Existen ciertas serigrafías que no poseen un cociente, pero llevan la inscripción PA (Prueba de artista) y que son, como su nombre lo indica, los ejemplares de prueba que fueron realizados durante el proceso creativo, antes de la edición final. Estos suelen ser muy buscados y valorados por los coleccionistas especializados.

Lo que la hace original es que no puede ser traducida a ninguna otra técnica y que el autor tuvo una participación directa y activa en su realización. Imprimiéndole su firma a cada una de las serigrafías que integran la tirada. A diferencia de una reproducción, la cual es una mera copia hecha mediante técnicas mecánicas (offset) y no artesanal, que forma parte de una edición ilimitada y que no conlleva ni la participación ni la firma del autor. Incluso, pueden estar hechas postmortem del artista.

Pintores famosos de la historia del arte han utilizado el medio serigráfico como forma de expresión para lograr efectos imposibles de alcanzar por otros medios. Goya fue el primer artista que hizo litografías originales, mientras que Rembrandt supo crear algunos de los grabados más famosos del mundo.

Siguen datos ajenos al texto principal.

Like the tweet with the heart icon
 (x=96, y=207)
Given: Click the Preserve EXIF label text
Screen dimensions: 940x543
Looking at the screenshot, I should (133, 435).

Finalizada la Segunda Guerra Mundial, los artistas europeos comenzaron a pensar y realizar sus obras valiéndose del proceso serigráfico, sin imaginar la envergadura que llegaría a adquirir esa forma de expresión en el arte occidental. Algunos años después, en la década del sesenta, los pintores POP y OP Art norteamericanos tomaron aquellas experiencias y posicionaron a la serigrafía como el boom del arte del siglo XX. En la actualidad, la serigrafía es el medio más empleado por los pintores contemporáneos para acercar sus obras a un número mayor de personas. Esta revolución artística trajo aparejada una amplia difusión de autenticas obras de arte, incluyendo a artistas de la talla de Picasso, Dalí, Miró, Vasarely, Hockney, Warhol y Lichtenstein, entre otros.